→ **Source excerpt**
□ □ □ □ □ □ □

The eCall system aims to improve road safety by automatically communicating with the emergency services in the event of an accident, even if the driver and passengers are unable to speak due to injury.
When an airbag is deployed, the system automatically calls ‘112’, the international emergency contact number. A wireless Cinterion machine identification module (MIM) then transfers information between two modems, which includes the vehicle’s exact location and registration details.
By doing so, the emergency-response times can be significantly reduced, particularly to incidents in remote locations where times can be cut by up to 50 per cent.
Tests were carried out on the InnovITS ADVANCE track at MIRA because it has several of its own private networks that can be manipulated to replicate the network environments of everything from city centres to remote woodlands where GPS and mobile signal fails.

□ □ □ □ □ □ □

→ **Work to complete**
A - In the eCall passage, what number does the system call automatically when an airbag is deployed?
B - Please carry on the eCall passage from the point where it stops.

□ □ □ □ □ □ □

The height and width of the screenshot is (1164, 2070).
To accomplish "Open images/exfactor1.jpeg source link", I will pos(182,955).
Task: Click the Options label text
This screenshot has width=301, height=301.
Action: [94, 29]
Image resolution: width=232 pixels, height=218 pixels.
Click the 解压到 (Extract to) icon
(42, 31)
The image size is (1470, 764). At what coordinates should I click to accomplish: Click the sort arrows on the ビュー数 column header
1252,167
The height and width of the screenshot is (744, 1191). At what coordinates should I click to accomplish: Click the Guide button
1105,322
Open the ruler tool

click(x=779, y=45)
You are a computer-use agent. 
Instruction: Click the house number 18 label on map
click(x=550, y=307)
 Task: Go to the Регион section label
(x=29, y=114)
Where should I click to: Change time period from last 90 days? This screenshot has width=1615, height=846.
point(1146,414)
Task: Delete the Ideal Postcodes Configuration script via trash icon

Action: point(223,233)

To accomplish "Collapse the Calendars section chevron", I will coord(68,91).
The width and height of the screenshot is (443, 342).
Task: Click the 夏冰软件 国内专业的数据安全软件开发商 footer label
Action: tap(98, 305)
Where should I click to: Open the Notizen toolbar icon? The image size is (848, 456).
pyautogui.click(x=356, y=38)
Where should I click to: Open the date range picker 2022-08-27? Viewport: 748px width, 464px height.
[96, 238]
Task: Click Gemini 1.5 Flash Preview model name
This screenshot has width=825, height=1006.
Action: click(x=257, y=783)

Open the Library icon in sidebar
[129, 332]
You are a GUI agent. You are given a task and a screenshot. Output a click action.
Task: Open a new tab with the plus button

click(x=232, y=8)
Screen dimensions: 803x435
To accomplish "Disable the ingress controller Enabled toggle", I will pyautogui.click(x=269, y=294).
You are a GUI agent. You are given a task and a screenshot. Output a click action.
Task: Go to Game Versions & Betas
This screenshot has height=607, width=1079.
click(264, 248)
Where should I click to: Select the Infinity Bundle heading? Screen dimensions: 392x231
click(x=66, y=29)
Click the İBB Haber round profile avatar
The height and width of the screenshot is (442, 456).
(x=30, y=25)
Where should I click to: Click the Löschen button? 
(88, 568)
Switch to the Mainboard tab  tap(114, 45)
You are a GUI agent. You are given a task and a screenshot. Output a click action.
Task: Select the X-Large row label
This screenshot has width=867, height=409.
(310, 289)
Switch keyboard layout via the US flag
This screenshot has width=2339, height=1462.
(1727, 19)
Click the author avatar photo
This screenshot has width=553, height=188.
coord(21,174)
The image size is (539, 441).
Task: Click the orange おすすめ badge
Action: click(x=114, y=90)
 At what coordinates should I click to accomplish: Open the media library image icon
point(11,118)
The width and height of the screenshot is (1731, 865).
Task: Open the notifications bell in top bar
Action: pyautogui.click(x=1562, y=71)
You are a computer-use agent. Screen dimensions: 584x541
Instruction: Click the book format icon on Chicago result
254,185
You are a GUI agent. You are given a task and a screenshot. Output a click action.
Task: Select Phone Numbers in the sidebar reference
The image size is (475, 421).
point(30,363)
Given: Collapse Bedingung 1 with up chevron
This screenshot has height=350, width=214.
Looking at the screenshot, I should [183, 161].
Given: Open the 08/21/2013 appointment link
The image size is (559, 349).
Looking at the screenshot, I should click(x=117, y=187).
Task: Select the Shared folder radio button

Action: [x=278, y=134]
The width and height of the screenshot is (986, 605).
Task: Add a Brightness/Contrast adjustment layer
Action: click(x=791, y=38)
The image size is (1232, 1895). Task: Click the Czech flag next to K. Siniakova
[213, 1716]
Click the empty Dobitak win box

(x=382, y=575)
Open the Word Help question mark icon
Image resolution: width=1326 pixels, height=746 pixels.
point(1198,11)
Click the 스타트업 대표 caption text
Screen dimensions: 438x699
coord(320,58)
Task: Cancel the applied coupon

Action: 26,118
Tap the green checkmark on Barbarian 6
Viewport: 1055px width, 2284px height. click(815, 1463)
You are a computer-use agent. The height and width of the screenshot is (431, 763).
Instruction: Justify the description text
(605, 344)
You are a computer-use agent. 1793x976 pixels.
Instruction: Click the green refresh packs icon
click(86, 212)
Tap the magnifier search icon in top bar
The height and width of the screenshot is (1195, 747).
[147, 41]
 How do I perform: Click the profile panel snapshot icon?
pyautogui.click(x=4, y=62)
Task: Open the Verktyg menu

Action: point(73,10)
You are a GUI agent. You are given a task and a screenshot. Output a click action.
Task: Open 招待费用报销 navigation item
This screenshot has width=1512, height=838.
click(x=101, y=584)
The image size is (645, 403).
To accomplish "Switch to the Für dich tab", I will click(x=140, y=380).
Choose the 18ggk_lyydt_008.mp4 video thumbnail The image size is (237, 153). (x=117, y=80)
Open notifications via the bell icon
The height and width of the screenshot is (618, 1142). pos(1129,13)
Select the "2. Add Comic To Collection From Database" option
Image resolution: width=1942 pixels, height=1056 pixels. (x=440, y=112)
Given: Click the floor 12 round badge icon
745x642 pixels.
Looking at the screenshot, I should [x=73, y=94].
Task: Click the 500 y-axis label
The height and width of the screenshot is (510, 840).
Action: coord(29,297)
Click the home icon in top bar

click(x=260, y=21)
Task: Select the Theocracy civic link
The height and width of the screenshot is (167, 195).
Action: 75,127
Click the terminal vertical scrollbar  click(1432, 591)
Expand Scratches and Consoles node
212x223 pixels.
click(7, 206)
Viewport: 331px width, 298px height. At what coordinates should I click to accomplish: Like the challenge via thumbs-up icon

□ □ □ □ □ □ □

→ **Per-task outputs**
A - It calls 112, the international emergency contact number.

B -
‘You don’t have to look for that special hill with a bit of forest about 100 miles away,’ said Phil Pettitt, chief executive officer of InnovITS, adding: ‘The tests were done over a private network so nobody was worried about these messages leaking out and all of a sudden getting the emergency services on site.’
The team achieved an 88.8 per cent success rate based on 546 independent tests.
While 24 signaturies have signed a memorandum of understanding to further advance eCall, there are still three countries that have not, including Poland, France and the UK. A recent survery by the AA found that 72 per cent of people in the UK would like to have eCall technology in their cars.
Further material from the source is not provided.